SOURCE EXTRACT>
- - - - - - -
I love hanging around powerful people who know what they’re talking about (and you can have one without the other).
I love practical, powerful people who make things happen. These are not always the people with the big title and who have the big office and the secretary. Sometimes they are the secretary.
When I taught at Orchard Elementary, we all tramped through the main office every morning to check our mailboxes before heading to our classrooms. Marge, the school secretary, had flowers on her desk one day. I said, “Is it your birthday?” She said, “No. A parent sent them. And I didn’t even do anything.”
Well, of course, she had. She told me that after she had locked the office doors the night before and had headed to her car in the parking lot, she noticed one of our kindergarteners leaning up against the building. The school yard was deserted. The little girl’s mother had never picked her up.
So Marge took her back into the school, unlocked the office, looked up the mother’s phone number and called. She found out there was a miscommunication at home. Mom thought Dad was doing the picking up. Dad thought Mom was. Mom was embarrassed and raced to school to collect her little girl whom she found sitting next to Marge in the office, the two of them patiently waiting and reading a story together.
So, says Marge, “I didn’t want to leave her alone outside. But it wasn’t even an hour before her mom came. I didn’t do anything, but wasn’t that nice of her to send flowers?”
Our school support staff love our kids. They have the biggest hearts and the most loving, quiet ways of showing how much they care. They never seek the spotlight. This is a mistake. We should give them the spotlight. Because they are so often the ones who know what’s going on behind the curtain, and we can learn so much from them.
Now, I’m a teacher. I stand in front of the stage. Lights! Camera! Action! The parents know me, and the kids take notes on what I say, and we go on fieldtrips, and we drill our times tables with games, and we write plays. It’s show time!
- - - - - - -
GIVEN ENTRIES>

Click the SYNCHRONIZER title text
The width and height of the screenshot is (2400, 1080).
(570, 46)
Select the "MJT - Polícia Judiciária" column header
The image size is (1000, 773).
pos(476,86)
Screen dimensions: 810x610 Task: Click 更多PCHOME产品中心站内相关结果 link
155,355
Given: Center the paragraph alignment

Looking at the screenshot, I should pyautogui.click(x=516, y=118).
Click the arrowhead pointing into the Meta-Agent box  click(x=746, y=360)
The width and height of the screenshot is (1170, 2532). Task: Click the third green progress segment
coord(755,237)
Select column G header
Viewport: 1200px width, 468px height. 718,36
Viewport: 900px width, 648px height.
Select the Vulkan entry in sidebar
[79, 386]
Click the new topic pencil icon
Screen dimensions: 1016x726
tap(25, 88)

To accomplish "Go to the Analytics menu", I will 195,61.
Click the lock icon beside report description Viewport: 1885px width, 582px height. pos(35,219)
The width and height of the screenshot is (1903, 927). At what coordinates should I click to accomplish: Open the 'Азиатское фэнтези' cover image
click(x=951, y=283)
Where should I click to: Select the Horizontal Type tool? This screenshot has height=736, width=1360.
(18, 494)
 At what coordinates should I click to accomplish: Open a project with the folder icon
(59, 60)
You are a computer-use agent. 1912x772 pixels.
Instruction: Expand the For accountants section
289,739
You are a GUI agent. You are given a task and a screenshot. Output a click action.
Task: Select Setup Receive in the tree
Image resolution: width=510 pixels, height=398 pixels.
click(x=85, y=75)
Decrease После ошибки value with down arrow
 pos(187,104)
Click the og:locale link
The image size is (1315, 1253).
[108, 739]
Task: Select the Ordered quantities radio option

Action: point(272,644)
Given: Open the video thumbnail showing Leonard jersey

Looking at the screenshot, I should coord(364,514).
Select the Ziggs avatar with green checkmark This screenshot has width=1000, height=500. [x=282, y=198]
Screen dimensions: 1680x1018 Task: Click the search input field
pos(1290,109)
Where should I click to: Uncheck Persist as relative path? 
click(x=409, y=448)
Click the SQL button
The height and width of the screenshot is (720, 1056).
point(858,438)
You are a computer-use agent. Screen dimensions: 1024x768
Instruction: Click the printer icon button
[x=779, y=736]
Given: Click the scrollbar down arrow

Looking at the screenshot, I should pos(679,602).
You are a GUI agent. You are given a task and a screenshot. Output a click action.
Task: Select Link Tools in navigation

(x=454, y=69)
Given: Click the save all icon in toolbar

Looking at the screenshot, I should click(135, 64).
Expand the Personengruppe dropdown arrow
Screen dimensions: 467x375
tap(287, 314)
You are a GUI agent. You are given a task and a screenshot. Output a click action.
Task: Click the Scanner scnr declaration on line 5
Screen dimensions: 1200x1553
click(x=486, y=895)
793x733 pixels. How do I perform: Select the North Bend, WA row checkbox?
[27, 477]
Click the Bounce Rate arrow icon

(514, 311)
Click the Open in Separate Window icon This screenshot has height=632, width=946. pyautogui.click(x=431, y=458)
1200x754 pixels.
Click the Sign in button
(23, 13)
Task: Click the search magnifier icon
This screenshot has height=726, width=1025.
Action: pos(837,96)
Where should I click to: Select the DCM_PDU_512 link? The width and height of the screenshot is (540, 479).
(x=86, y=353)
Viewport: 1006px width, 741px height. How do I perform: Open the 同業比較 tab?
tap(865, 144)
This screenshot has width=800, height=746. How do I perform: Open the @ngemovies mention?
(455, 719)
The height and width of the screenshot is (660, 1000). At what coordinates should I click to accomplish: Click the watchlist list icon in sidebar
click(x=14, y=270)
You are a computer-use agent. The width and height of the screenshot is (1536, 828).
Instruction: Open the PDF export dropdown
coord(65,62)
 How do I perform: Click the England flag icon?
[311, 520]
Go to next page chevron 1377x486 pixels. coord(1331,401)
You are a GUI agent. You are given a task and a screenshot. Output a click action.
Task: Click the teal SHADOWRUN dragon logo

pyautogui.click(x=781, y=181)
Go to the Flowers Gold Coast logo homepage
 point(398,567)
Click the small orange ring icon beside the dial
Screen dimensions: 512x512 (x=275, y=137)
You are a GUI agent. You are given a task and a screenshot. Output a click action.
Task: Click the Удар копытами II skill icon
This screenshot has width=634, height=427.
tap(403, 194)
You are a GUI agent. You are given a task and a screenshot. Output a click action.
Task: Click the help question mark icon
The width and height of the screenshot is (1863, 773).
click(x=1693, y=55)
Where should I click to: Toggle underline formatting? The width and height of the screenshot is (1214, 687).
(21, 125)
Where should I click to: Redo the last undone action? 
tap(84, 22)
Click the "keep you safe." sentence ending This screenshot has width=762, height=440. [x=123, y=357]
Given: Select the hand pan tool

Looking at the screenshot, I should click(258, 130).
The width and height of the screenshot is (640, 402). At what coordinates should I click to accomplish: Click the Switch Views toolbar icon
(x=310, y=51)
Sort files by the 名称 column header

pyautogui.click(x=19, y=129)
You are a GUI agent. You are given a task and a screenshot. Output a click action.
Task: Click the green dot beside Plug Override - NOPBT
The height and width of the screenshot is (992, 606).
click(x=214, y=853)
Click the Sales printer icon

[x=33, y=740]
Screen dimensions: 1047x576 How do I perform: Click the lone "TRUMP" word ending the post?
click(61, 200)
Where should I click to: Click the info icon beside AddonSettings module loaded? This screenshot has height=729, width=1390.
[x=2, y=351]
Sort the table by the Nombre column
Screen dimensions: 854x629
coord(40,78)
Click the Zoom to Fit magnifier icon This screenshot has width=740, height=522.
- - - - - - -
WORK TASK 1>
In the piece about school support staff, whom did the kindergartener's mother think was picking the girl up?
WORK TASK 2>
Rewrite the piece about school support staff from "Well, of course, she" up to and including "a story together.", with "kindergarteners" replaced by "first graders".

RESULT 1>
Her mother thought the girl's dad was picking her up.

RESULT 2>
Well, of course, she had. She told me that after she had locked the office doors the night before and had headed to her car in the parking lot, she noticed one of our first graders leaning up against the building. The school yard was deserted. The little girl’s mother had never picked her up.
So Marge took her back into the school, unlocked the office, looked up the mother’s phone number and called. She found out there was a miscommunication at home. Mom thought Dad was doing the picking up. Dad thought Mom was. Mom was embarrassed and raced to school to collect her little girl whom she found sitting next to Marge in the office, the two of them patiently waiting and reading a story together.